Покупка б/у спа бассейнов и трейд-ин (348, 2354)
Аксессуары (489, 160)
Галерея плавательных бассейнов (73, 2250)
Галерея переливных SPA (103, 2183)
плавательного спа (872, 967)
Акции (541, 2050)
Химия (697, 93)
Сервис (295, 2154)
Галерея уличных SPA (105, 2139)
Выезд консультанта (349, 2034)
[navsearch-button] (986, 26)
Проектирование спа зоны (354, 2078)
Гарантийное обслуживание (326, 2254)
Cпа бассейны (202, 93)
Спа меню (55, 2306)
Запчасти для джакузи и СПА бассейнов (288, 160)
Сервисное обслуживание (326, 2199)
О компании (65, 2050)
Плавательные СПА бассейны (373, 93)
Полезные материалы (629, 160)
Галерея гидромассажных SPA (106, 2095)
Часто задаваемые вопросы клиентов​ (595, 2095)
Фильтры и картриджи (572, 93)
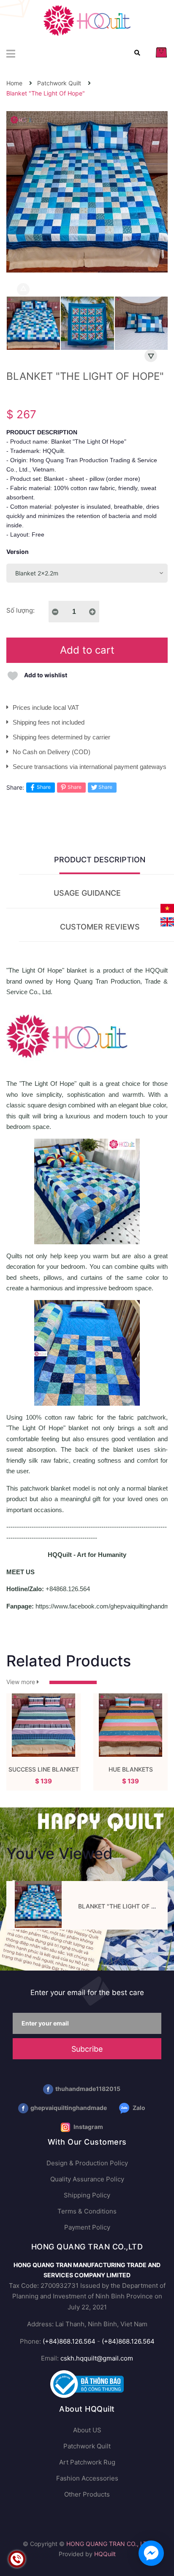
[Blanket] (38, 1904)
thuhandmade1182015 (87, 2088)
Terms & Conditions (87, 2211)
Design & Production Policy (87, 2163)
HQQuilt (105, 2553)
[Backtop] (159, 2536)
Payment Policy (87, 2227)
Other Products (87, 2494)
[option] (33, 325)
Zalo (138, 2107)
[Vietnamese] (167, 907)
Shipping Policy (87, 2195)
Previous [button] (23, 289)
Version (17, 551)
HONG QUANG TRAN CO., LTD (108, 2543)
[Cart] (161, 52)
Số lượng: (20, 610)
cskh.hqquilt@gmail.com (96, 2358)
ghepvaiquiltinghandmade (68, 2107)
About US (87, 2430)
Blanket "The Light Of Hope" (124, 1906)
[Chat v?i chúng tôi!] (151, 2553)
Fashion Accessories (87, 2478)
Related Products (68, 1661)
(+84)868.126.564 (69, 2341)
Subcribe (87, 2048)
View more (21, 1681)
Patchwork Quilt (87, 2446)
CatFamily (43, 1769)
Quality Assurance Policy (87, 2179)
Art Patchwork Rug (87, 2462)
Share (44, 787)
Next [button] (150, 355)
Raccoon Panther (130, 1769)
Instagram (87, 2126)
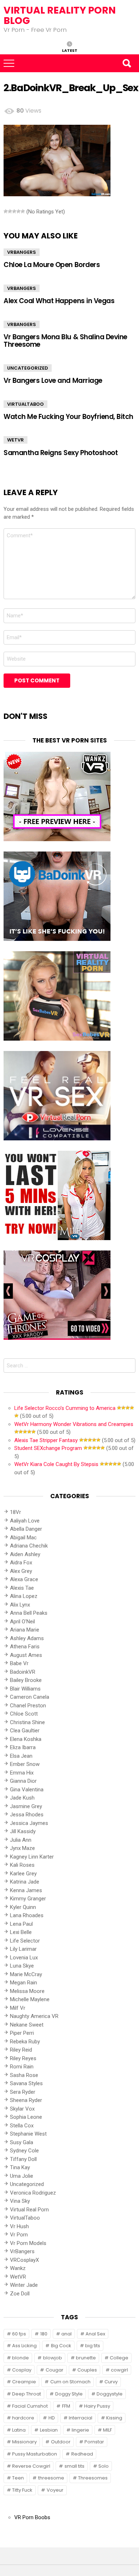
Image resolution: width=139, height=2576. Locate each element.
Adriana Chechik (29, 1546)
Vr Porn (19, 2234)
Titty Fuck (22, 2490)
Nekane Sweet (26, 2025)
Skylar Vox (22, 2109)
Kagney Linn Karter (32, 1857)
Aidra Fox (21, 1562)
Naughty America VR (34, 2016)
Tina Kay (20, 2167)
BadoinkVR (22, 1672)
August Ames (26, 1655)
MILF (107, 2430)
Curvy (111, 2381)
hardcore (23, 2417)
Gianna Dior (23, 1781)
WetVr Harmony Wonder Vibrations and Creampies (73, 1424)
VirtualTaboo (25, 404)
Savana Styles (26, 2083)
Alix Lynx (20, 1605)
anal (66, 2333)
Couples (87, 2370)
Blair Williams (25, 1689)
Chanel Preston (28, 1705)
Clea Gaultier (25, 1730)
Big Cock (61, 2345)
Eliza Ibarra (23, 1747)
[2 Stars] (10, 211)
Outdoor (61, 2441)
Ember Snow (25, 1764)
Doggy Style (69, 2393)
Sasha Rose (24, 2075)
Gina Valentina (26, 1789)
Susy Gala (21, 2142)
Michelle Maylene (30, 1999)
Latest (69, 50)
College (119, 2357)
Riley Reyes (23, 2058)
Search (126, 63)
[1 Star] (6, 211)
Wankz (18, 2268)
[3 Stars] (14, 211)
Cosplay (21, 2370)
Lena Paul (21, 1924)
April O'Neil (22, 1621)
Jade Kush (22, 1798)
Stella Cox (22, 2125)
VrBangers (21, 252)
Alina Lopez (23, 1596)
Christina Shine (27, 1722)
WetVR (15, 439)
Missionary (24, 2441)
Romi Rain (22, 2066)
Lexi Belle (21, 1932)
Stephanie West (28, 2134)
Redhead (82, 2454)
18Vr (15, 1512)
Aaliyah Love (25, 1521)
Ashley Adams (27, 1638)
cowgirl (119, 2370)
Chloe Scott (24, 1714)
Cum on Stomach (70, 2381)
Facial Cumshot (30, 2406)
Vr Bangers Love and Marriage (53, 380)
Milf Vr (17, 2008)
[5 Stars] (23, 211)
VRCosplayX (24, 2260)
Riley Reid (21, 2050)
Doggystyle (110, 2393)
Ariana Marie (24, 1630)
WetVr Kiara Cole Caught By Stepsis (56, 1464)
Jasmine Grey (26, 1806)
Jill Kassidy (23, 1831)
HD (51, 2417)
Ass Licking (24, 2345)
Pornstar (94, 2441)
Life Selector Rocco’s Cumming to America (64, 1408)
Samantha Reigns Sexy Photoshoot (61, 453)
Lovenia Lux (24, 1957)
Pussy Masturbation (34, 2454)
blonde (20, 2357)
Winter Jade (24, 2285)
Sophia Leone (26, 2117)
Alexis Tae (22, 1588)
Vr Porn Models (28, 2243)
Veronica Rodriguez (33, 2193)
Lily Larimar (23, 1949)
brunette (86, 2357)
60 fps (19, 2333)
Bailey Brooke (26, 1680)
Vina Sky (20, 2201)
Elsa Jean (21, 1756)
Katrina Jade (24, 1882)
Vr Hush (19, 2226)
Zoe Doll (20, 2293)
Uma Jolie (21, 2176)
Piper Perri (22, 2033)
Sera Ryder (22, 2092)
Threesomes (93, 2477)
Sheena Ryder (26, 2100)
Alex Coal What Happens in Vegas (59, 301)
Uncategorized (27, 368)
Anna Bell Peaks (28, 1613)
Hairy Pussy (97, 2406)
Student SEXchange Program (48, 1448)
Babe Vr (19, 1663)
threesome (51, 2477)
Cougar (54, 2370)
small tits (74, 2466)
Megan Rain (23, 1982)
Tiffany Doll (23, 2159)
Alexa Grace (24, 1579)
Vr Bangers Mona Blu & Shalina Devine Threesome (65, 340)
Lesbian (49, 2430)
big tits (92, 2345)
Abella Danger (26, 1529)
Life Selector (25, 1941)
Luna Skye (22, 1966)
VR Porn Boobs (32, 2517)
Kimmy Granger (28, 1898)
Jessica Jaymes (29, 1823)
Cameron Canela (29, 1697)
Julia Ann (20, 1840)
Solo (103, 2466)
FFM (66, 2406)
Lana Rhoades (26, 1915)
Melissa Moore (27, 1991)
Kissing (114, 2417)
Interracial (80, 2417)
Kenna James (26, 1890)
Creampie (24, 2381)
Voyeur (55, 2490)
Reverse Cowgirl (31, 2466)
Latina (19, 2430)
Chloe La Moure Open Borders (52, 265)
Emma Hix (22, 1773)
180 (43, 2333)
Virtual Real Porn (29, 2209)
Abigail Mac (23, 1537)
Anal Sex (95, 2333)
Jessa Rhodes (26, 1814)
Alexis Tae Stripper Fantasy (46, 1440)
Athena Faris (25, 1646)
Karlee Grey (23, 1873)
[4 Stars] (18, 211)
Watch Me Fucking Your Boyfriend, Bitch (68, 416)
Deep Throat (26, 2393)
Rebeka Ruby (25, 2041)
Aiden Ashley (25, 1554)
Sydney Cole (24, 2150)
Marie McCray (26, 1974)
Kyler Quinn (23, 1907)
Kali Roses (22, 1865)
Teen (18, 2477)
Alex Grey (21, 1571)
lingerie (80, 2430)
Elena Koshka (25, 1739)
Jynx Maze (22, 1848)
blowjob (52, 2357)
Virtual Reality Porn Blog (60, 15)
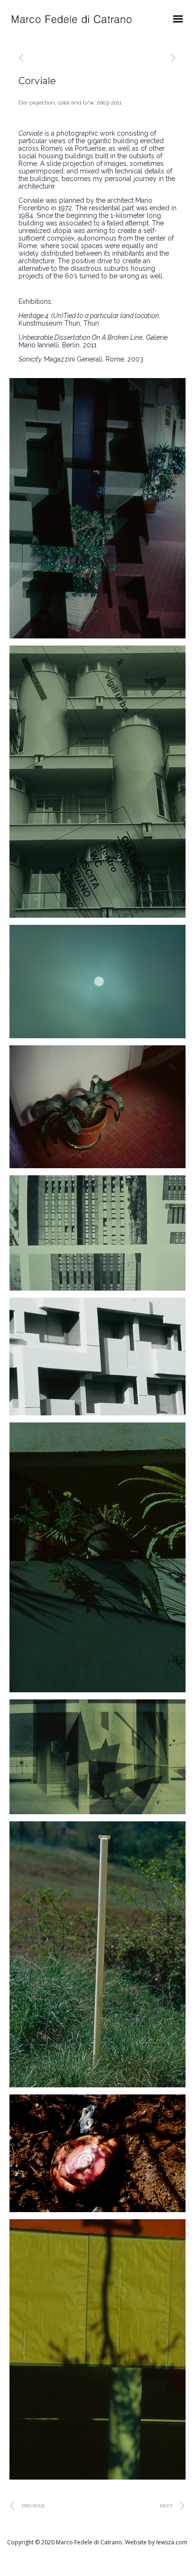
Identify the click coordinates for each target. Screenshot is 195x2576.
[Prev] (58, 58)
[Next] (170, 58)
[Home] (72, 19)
■ ■ ■ ■ ■ ■ ■
ACTIVITY - Show every line from the entries above in which the word "Chloe" appears.

RESPONSE -
Chloe Scott (24, 1714)
Chloe La Moure Open Borders (52, 265)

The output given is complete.